How My Grandfather’s Photos Taught Me About the Restorative Power of Sports

I remember the exact moment when my grandfather took out a box with hundreds of black-and-white photos in his house in Mexico City. I was 10 years old. They’re images from another time, taken in a now-crowded neighborhood that used to be dotted with volcanic rocks, corn fields, and open spaces. One is of my mother as a child, around the same age I was at the time, dressed as a ballerina and posing confidently with her muscular little arm above her head.

There were also pictures of my grandfather, who worked at a textile factory for many years. In his spare time, though, he was always an enthusiastic amateur athlete. One photo shows him with his soccer team from the factory (a black-and-white snapshot painted over with pastels), the boss beaming proudly over the workers from the back row. Another shows him trim and tall speeding on his bike down a hill. In another, he stares down the camera inside a boxing ring with his leather gloves on. That image – my grandfather as a boxer – always fascinated me the most. Across the back of the photo, he wrote the following words: “1947: Remember my times of…” Then the sentence trails off.

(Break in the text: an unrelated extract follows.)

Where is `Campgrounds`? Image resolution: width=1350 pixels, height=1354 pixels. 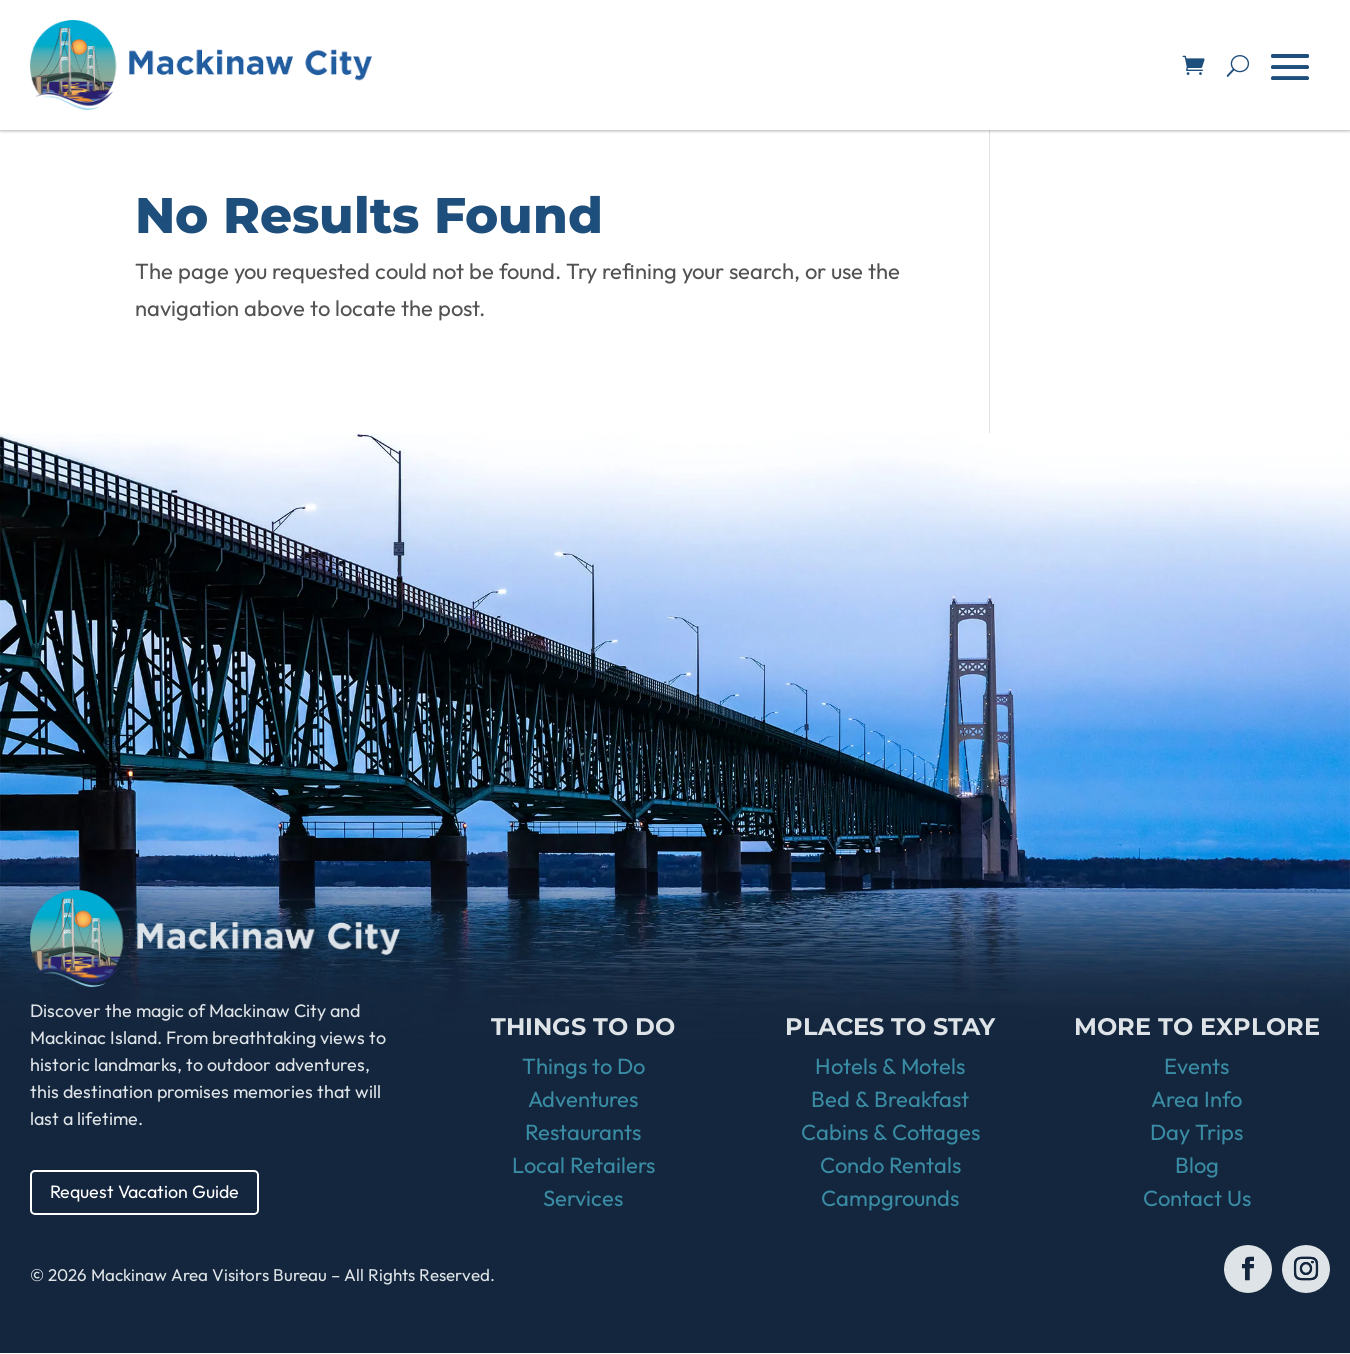
Campgrounds is located at coordinates (890, 1199).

My grandfather’s lifelong love of sports influenced the way he thought about life, and as the patriarch of our large extended family, how we all did as well. He knew that in life, sports teach us more about losing than winning, simply because so many of us don’t win. What it teaches above all is that it is OK to lose. Losing is not the worst thing in the world, because in sports, unlike in war, the loser can always get another chance. You lose most of the time, but as long as you stay in the game there will always be a chance to redeem yourself.

Sports teach us more about losing than winning.

This view of life probably comes from his time as a boxer and a street fighter. The southern part of Mexico City, which used to be criss-crossed with ancient canals, was being developed into an urban metropolis when my grandfather was a kid. Tough kids like him would spar for money, with adults making bets on who would win the fights. They were staged in deep ditches, which the government was digging for a future drainage system. He had five fights under his belt when he married my grandmother, who made him give it up. He learned about the motivations people in those fights around him had, their virtues and values and failings.

This past holiday season, I was in my grandparents’ house once again, and I found myself looking through those old black-and-white photos, trying to discern how to read them as some kind of guide for how to move forward with my life.

Sitting beside my grandfather on the bed where he spends most of his time these days, we reminisced about his athletic past, all while watching the Pumas lose in an emotional and epic championship match. My grandfather, sad about the defeat, simply said, “Life goes on.”